Sebuah F-16C Fighting Falcon jatuh di lepas pantai barat daya Korea Selatan pada bulan Desember lalu setelah instrumen utama untuk mengukur posisi jet terkait cakrawala gagal, investigasi kecelakaan Angkatan Udara ditemukan.
F-16, yang pilotnya ditugaskan di Skuadron Tempur ke-35 dari Sayap Tempur ke-8 di Pangkalan Udara Kunsan, jatuh saat penerbangan pelatihan pada pagi hari tanggal 11 Desember 2023, menyebabkan kerugian pada pesawat tempur tersebut senilai $28 juta. Pilot dengan selamat keluar dari jet sebelum kecelakaan, tidak mengalami cedera, dan diselamatkan oleh pasukan maritim Korea Selatan.
Pilot tersebut terbang dalam formasi bersama dengan tiga F-16 lainnya sebagai bagian dari misi pelatihan pertahanan udara, menurut laporan tersebut. laporan dirilis 26 September. Namun cuaca hari itu lebih buruk dari perkiraan, dan pilot terbang melewati awan tebal.
Sekitar 13 menit setelah penerbangan, kata laporan itu, indikator sikap jet berhenti bekerja karena kegagalan sistem navigasi inersia GPS yang tertanam di dalamnya. Indikator sikap adalah instrumen yang memberi tahu pilot letak cakrawala relatif terhadap pesawat.

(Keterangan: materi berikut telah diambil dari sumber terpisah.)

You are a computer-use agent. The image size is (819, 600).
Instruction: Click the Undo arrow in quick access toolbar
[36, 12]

Kata “GAGAL” muncul di unit tampilan tengah jet. Pilot beralih ke indikator sikap cadangan, namun instrumen tersebut juga mengalami gangguan dan memberikan informasi yang salah, sehingga membuatnya bingung, kata laporan itu.

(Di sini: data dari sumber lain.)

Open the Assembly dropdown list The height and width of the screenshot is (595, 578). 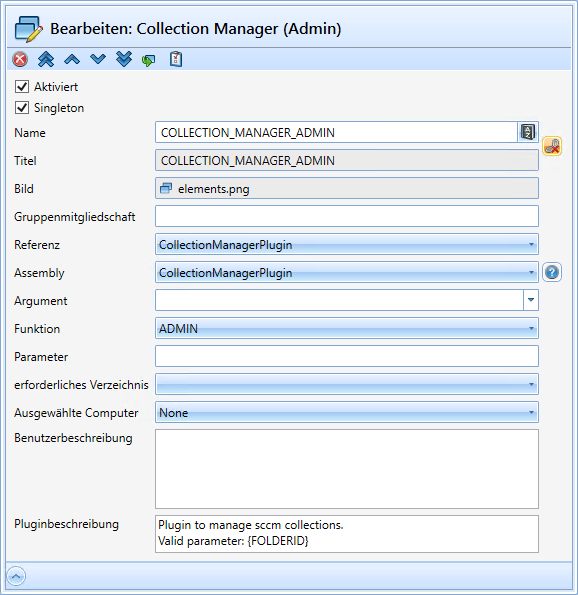click(346, 272)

Sistem cadangan tersebut menunjukkan hidung pesawat tempur itu tinggi, namun menunjukkan ketinggiannya terus menurun. Pilot kemudian mengatakan kepada dewan investigasi bahwa dia menjadi “tugas jenuh” – atau terbebani dengan terlalu banyak informasi untuk diproses dan hal-hal yang harus dilakukan sekaligus – berusaha untuk menjaga jet tetap terkendali.
Seorang wingman membantu memandu pilot turun, berharap bisa menembus awan. Namun data cuaca kemudian menunjukkan bahwa tutupan awan sangat tebal – serendah sekitar 795 kaki di atas permukaan laut – sehingga tidak mungkin mencapai langit cerah, kata laporan itu.
Saat pilot mencapai ketinggian 3.000 kaki di atas permukaan laut, ia mencoba untuk turun namun disorientasinya semakin parah. Saat jet mendekati perairan, pilot semakin khawatir bahwa instrumennya tidak dapat diandalkan dan terlempar, 19 menit setelah lepas landas dan berada pada ketinggian 1.730 kaki di atas permukaan laut.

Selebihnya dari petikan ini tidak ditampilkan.